In December 2018 I had been ill for about 19 months, but was starting to feel like I was really getting on top of things. I’d been eating paleo for 3 months and it seemed to be helping, my activity levels were increasing and I had barely had a sick day since my last big crash in July. Things were looking up.
Then, suddenly, I was struck down by my very first proper migraine (at least I thought that’s what it was – more on that later). The front of my head felt like it was in a vice and I could barely open my eyes, as I was so sensitive to light. I spent the first week pretty much in a dark room, unable to deal with light, noise or any level of activity. Over the next three weeks I went back and forwards to the GP, desperately trying every triptan they would prescribe and taking maximum doses of cocodamol and NSAIDs, but nothing helped. After two weeks they sent me to A&E for a CT scan, which was all clear, and my GP eventually prescribed amitriptyline which usually acts as a migraine preventative, to see if that helped.
Just before Christmas, about four weeks after it started, the pain and light sensitivity finally eased off enough for me to re-enter the world and enjoy some family time over the holidays but a couple of weeks into January it started again. A deep, tight, pain in the middle of my head and incredible sensitivity to light.
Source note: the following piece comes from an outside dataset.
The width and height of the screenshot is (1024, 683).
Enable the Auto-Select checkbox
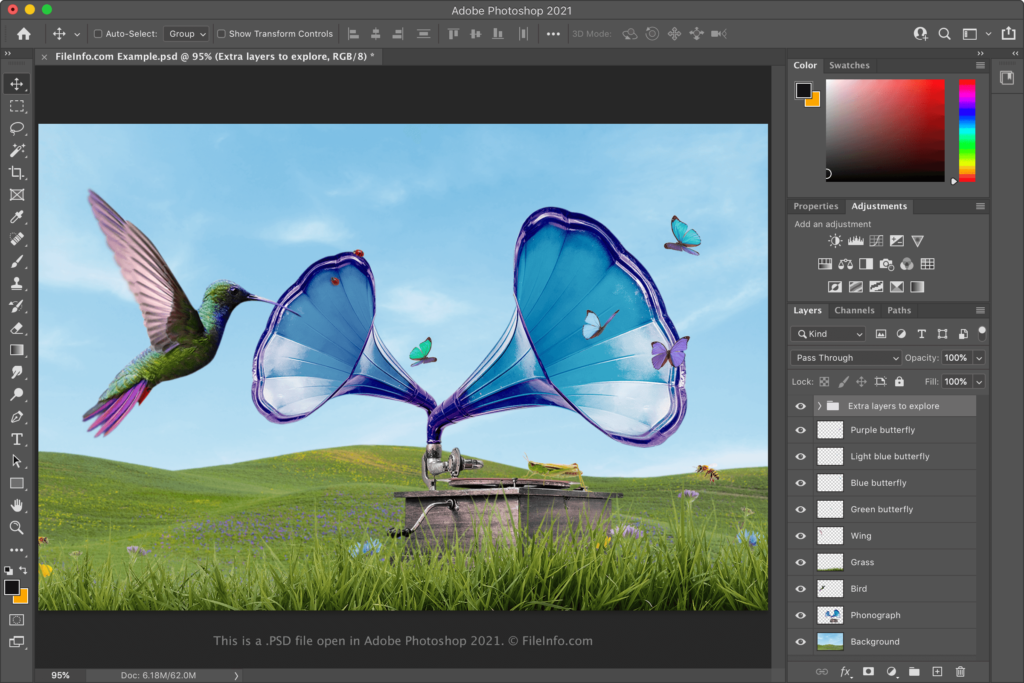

Again, triptans didn’t help and it was several weeks before I started coming out of it, only for it to restart again a week later. In some ways, these episodes were more debilitating than my previous fatigue crashes – at least with those I could watch endless movies and boxsets. Because of the light sensitivity, however, I couldn’t really tolerate a screen of any kind and even audio was difficult, so I was left with…lying in a dark room. Which, let me tell you, is bloody depressing.
My GP was a bit stumped so referred me to a neurologist who explained that I was potentially one of the unlucky ones who suffered from ‘transformed migraine’ which is basically where you have a migraine ALL the time. The only option seemed to be trying all the various preventative meds until I found one that helped, which could take years. Because of the sudden onset, however, he referred me for an MRI. This is where it gets a bit more interesting.
The MRI showed some kind of mass in my sphenoid sinus, which is directly behind the area where I get the pain. This could be a fungal infection and COULD account for my symptoms. Or maybe not, it could ‘just’ be migraines. But, now under the care of an ENT specialist, this could be investigated.
The ENT specialist confirmed the presence of an infection but was cautious about declaring this the source of my symptoms. However, given even a slight chance that dealing with the infection may put an end to my now daily pain, I’m willing to accept the risks associated with surgery (the only option to deal with this kind of infection) so I am booked in to have it removed in a couple of weeks. I am definitely nervous about the prospect of surgery and also the potential impact this may have on my other symptoms (my body’s reaction to general anaesthetic is of particular concern) but I am desperately hoping it helps. If it doesn’t, and it turns out to be a transformed migraine, at least I’ll know what I am dealing with and will commit to figuring out a way to deal that.